Everyone seeks acceptance, approval and affection. However, intimacy can be a scary thing especially if you’ve had a bad experience in the past. There is the fear of rejection and disappointment in all people, although some individuals cope by pushing people away as a pre-emptive measure and protection against pain.

If you want to build authentic relationships with friends and create a lasting relationship with another, you must let go of the fear of rejection and pain and stop pushing people away. Here’s what you can do.

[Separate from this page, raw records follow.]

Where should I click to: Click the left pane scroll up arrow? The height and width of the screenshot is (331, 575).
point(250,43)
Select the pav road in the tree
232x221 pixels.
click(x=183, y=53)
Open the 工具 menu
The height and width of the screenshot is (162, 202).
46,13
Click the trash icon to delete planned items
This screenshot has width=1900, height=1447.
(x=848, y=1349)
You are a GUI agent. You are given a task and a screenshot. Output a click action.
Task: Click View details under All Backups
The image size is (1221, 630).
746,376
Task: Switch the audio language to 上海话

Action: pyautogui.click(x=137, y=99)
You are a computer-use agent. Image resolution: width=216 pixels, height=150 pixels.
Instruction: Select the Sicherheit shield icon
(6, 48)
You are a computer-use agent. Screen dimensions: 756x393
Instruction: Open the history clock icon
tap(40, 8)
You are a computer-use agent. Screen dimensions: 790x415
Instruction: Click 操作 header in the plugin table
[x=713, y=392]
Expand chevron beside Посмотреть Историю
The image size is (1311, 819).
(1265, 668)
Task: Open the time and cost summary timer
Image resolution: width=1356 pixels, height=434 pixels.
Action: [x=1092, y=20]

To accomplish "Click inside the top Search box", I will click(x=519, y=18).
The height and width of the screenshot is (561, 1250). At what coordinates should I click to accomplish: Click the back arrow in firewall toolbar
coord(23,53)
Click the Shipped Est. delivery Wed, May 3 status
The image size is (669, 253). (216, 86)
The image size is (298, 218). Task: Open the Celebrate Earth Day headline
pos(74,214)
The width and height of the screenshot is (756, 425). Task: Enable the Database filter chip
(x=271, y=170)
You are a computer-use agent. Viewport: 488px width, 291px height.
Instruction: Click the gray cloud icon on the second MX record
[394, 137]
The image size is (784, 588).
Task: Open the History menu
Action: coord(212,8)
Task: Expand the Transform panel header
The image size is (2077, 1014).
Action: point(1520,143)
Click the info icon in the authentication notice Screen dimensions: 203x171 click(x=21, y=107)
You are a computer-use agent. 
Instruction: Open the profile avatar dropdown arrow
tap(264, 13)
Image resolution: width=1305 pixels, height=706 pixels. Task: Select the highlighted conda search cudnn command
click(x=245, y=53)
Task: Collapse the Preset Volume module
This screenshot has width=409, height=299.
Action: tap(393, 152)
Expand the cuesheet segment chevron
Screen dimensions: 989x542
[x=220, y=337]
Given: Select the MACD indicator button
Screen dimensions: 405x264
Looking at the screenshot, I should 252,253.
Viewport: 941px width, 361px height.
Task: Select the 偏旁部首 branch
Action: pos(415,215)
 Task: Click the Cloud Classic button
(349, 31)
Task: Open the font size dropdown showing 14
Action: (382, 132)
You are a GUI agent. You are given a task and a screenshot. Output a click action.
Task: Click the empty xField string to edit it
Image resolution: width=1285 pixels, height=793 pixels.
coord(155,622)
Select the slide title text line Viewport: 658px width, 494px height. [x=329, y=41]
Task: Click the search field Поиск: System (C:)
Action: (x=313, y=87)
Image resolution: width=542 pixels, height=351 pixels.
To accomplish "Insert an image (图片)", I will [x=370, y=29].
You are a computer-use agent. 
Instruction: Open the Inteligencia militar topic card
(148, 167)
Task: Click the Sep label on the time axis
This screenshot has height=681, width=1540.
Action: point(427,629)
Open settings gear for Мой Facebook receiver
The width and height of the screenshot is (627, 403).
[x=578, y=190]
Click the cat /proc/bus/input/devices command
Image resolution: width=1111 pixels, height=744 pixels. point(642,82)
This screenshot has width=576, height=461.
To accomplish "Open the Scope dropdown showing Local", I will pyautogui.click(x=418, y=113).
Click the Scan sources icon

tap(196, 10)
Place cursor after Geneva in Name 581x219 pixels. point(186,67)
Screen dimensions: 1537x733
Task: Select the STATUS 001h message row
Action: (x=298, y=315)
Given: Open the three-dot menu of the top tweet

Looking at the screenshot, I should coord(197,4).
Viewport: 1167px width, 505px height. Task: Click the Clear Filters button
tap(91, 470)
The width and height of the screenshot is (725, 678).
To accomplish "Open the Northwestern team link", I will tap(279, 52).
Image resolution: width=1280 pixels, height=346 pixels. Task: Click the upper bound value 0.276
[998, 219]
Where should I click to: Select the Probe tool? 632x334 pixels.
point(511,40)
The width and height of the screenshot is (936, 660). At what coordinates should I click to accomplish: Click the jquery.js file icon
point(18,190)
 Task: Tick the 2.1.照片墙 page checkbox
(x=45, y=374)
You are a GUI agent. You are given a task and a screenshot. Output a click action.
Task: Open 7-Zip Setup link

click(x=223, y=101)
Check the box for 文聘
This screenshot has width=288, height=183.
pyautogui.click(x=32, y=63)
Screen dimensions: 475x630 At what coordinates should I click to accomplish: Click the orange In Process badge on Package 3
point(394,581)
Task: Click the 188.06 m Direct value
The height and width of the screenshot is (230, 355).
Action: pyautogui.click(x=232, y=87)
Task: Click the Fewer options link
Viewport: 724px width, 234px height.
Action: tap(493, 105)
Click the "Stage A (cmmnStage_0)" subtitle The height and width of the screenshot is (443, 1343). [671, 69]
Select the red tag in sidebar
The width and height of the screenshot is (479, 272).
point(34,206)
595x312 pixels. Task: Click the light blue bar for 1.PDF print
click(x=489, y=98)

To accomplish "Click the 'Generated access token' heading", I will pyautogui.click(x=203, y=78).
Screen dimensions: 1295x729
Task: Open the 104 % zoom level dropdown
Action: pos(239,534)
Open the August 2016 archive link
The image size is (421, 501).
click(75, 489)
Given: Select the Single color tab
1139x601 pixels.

  1. Build your self-esteem. Learn to love yourself first and realize that people aren’t out to hurt you because there is something wrong with you. You are valuable and you deserve love and intimacy from others. Just because you had a bad experience in the past doesn’t mean it will happen again. Engage in activities that you enjoy and challenge you. Go back to school, join a hobby group, a book club, marathon or volunteer. Doing something that improves you as a person will help you feel better about yourself.
  2. Change your inner dialogue. Replace thoughts of self-doubt and other self-destructive dialogue with positive, life affirming mantras. Whenever you start feeling doubtful or scared in a social situation and you feel compelled to withdraw or push people away, take a deep breath and start saying to yourself that things will be alright. Remind yourself that you have value and have much to offer to the world, so other people genuinely like you.
  3. Instead of pushing, consider standing still. If you’re too afraid to walk up to someone, be available and let someone walk up to you. Smile and make eye contact. Don’t reject everyone right off the bat. Listen to what the other has to say. If you feel any sort of attraction, see where it takes you.
  4. Take baby steps. If being in a social setting is too intimidating for you, try going on activities with a trusted friend, so you have a support person. In large parties, work small groups first. On a date, consider double dating. It will also give you the advantage of an outside opinion from a trusted person who has your best interests in mind.
  5. Learn from your past mistakes. Analyze what you did wrong in the past and learn from it. It won’t happen again if you are more careful, not if you avoid all interaction completely. Remember that it’s ok to take things slow.
  6. Engage the other person in conversation by asking questions. When you tread waters, be available for conversation. Talk to others by asking them about themselves. It will give you an idea of what kind of person the other is. If you are too shy about revealing much of yourself, try to find out what you can about the other before you do so. Don’t be rude when someone comes up to you.
  7. Seek professional help if your condition becomes debilitating. If you find that you can no longer make authentic connections with other people, talk to a therapist. He may give you coping skills and work out any past issues you may have difficulty addressing.

Establishing relationships and connections is difficult. You must realize and accept that for true intimacy to occur, you must be willing to risk yourself. It’s frightening to put yourself out there, but if you don’t, you won’t meet others not can you find true love and friendship.